## Aim of the task
Rewrite the entries in the stretch from the line containing "Task: Toggle the" through the line containing "Looking at the", replacing "Open" with "Select" and keeping everything else the same. Leave the pictures out of your answer.

## Data lines

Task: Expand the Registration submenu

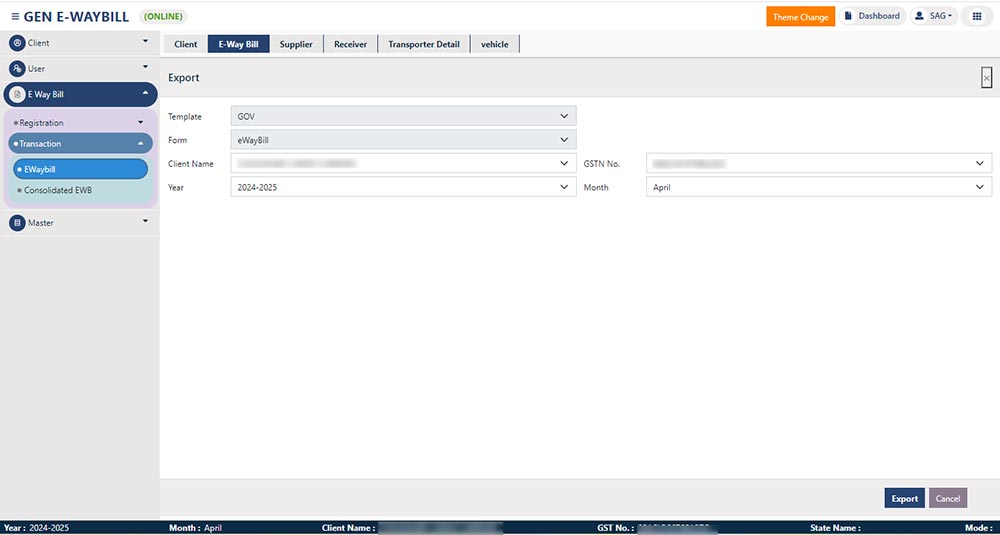Action: [80, 123]
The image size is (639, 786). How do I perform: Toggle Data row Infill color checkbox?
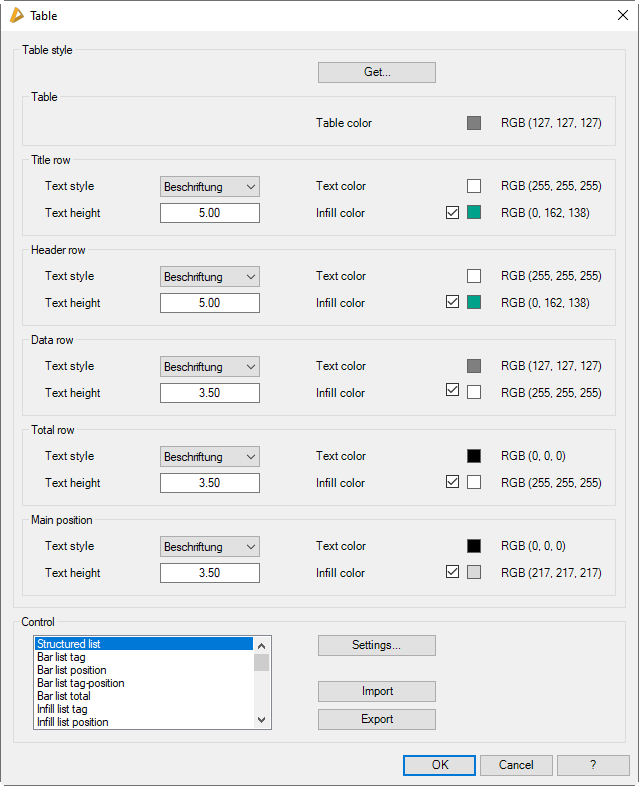coord(453,392)

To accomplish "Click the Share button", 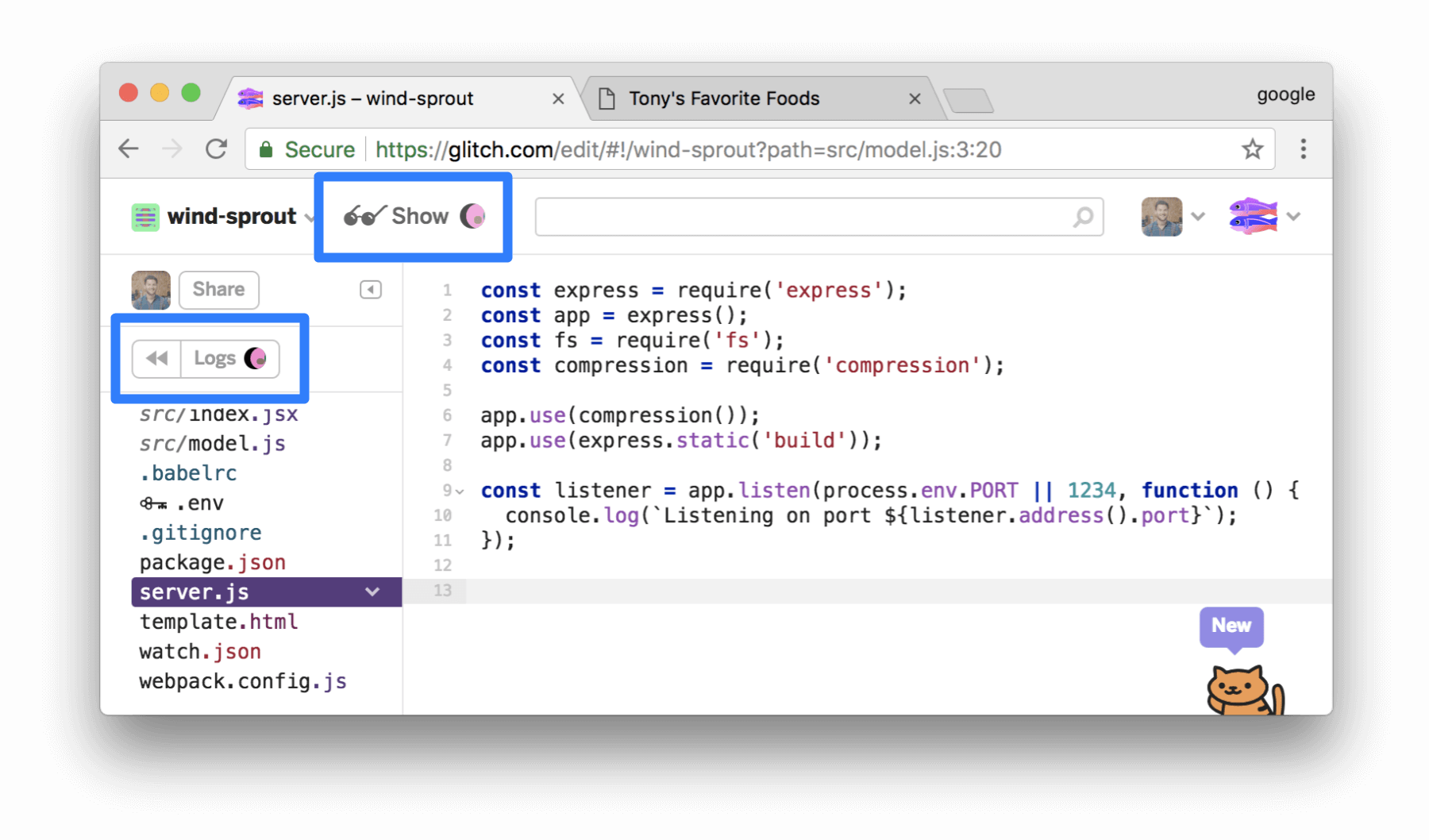I will 218,289.
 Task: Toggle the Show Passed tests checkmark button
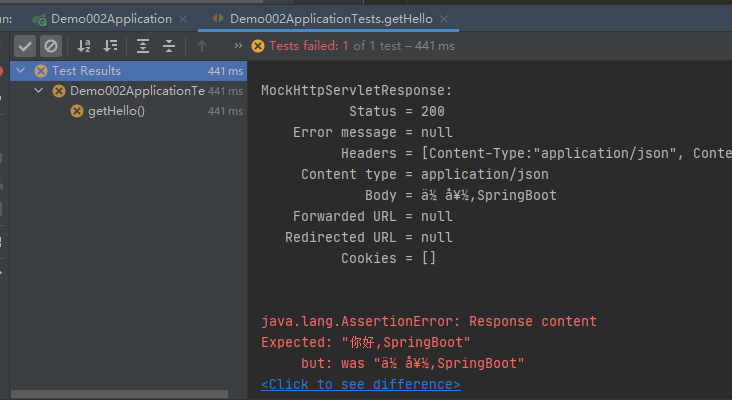[x=25, y=46]
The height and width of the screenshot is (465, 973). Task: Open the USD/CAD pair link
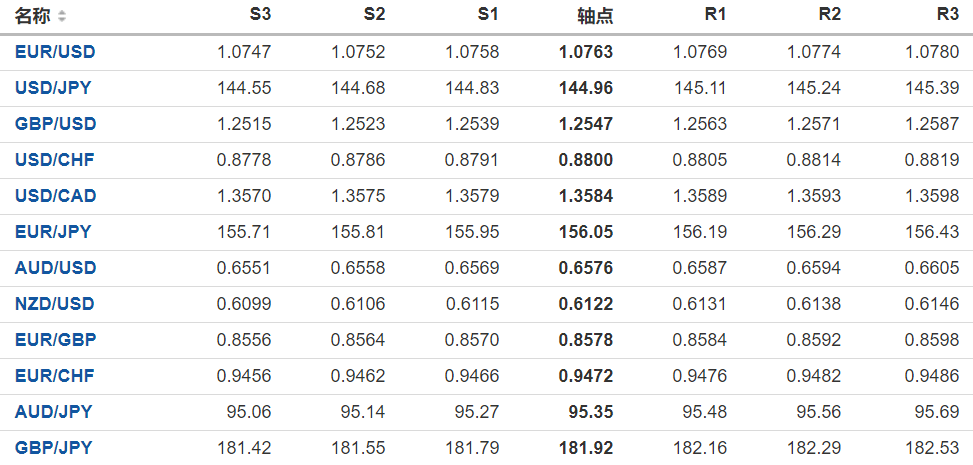(55, 196)
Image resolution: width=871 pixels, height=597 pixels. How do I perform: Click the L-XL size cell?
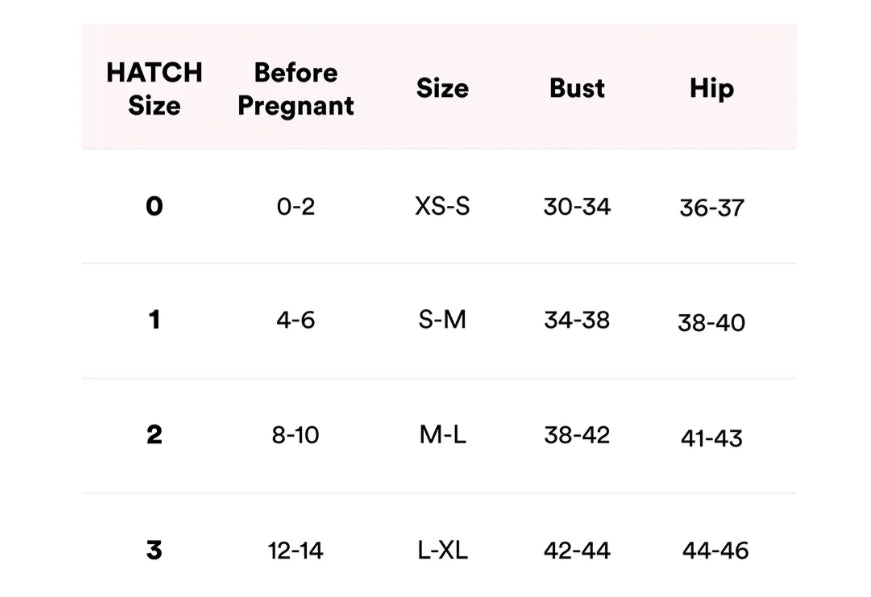click(x=442, y=550)
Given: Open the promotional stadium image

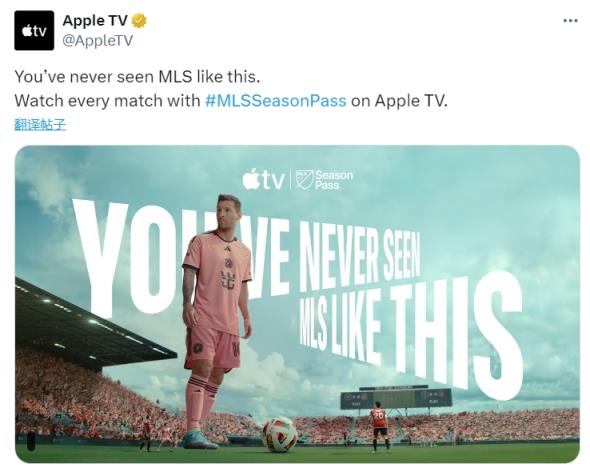Looking at the screenshot, I should click(x=297, y=304).
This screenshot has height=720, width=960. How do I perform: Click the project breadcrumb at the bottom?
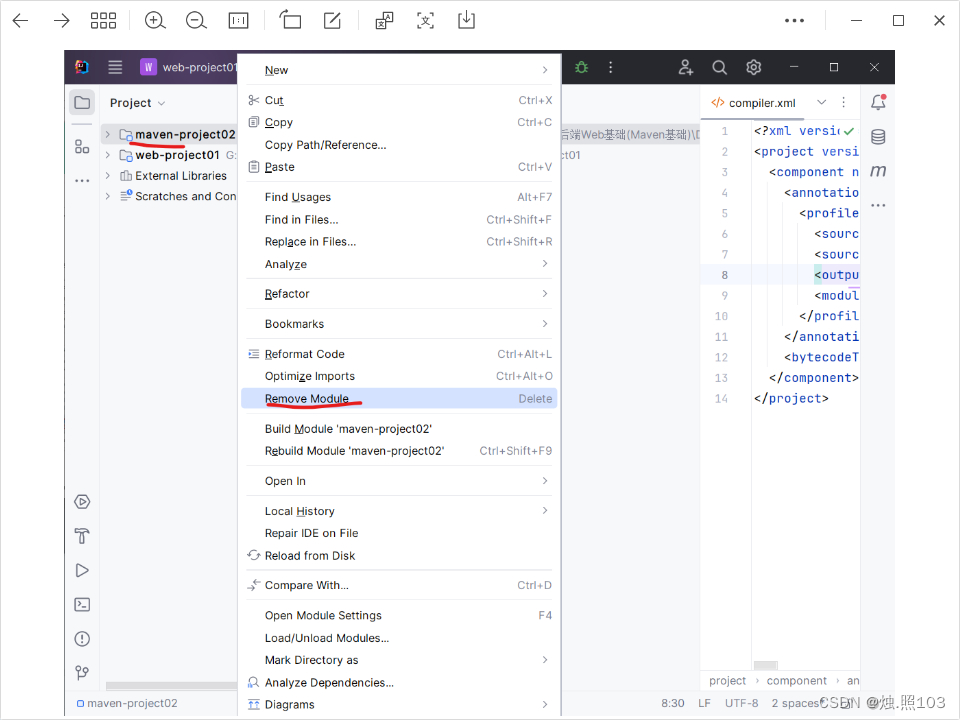[x=727, y=680]
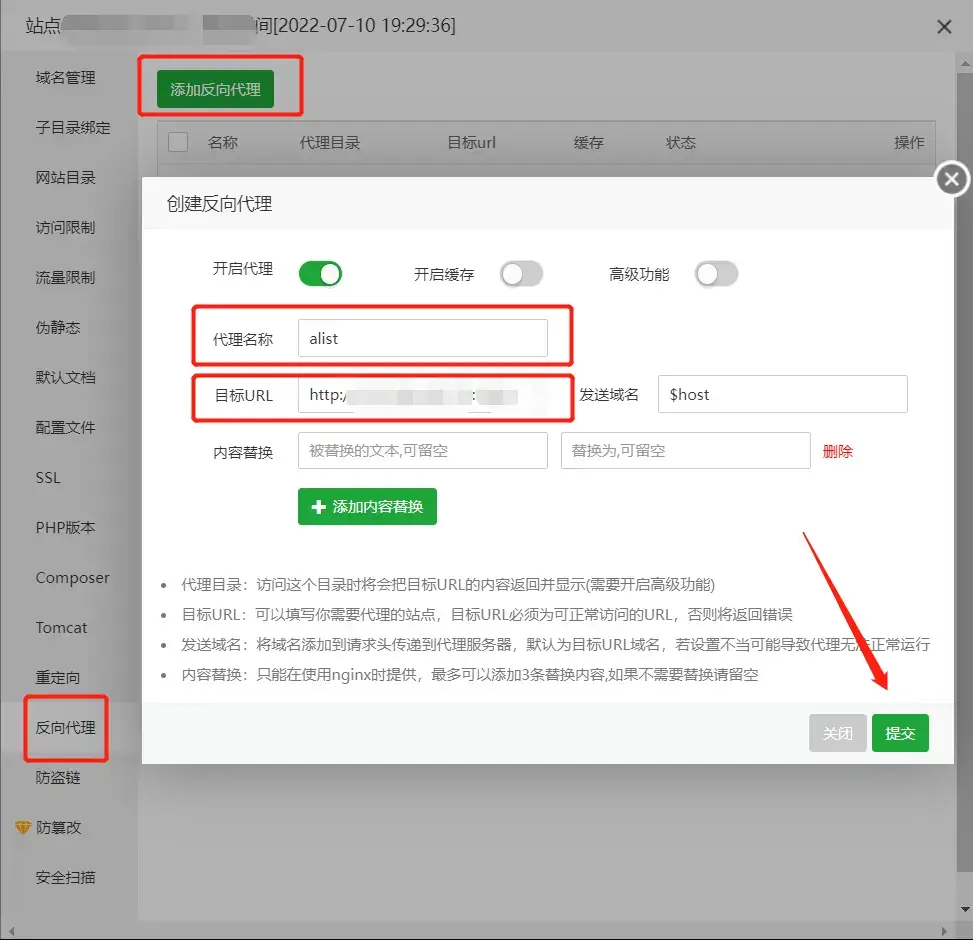Image resolution: width=973 pixels, height=940 pixels.
Task: Tick the select-all checkbox in table header
Action: pyautogui.click(x=178, y=142)
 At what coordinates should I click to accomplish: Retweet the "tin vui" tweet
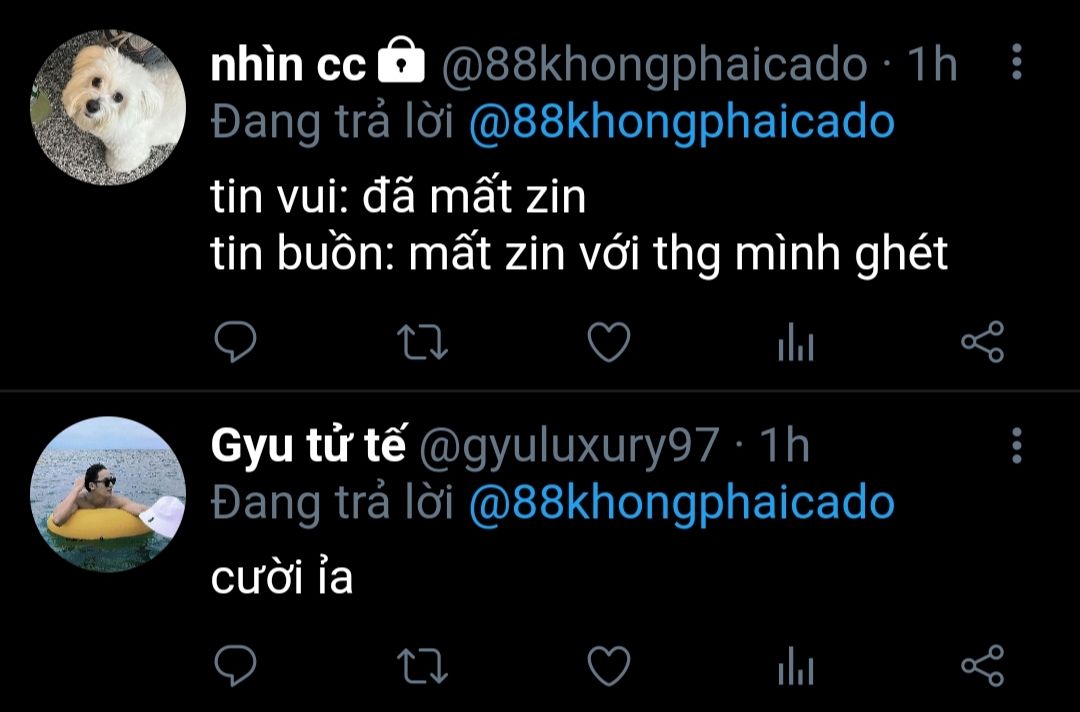(422, 342)
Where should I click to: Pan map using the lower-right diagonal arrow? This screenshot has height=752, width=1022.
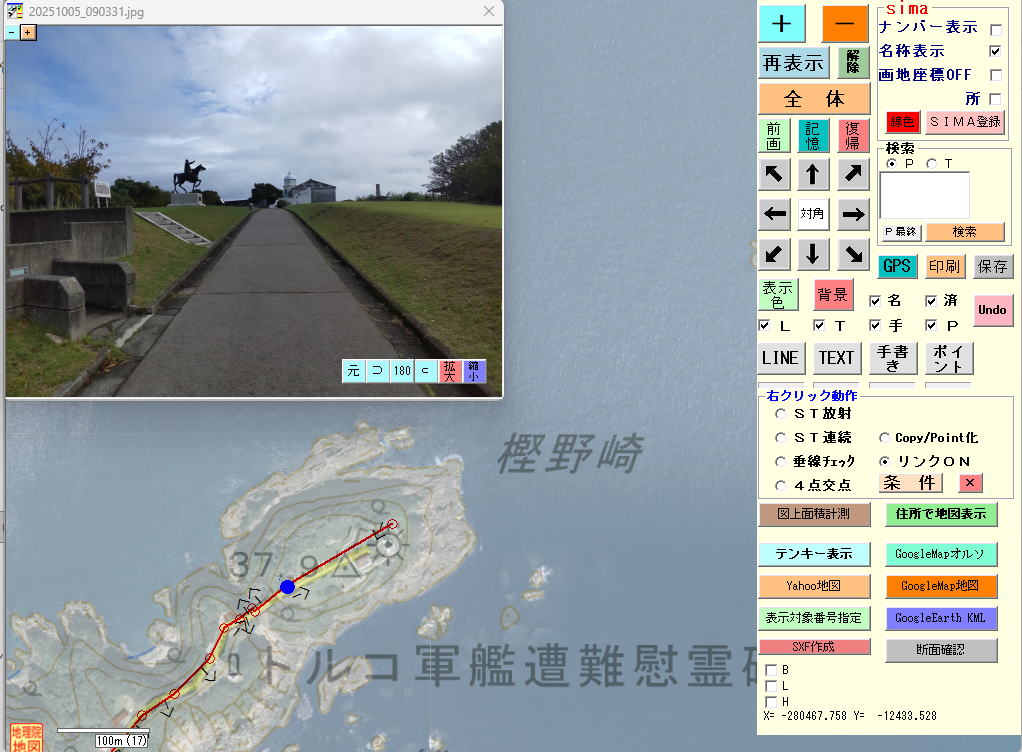(x=853, y=253)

## Final result
 Task: Toggle the Show Passed tests checkmark button
[x=25, y=46]
The height and width of the screenshot is (465, 973). Task: Select the USD/CAD pair link
(55, 196)
Image resolution: width=871 pixels, height=597 pixels. How do I perform: Click the L-XL size cell?
click(x=442, y=550)
Given: Select the promotional stadium image

Looking at the screenshot, I should click(x=297, y=304).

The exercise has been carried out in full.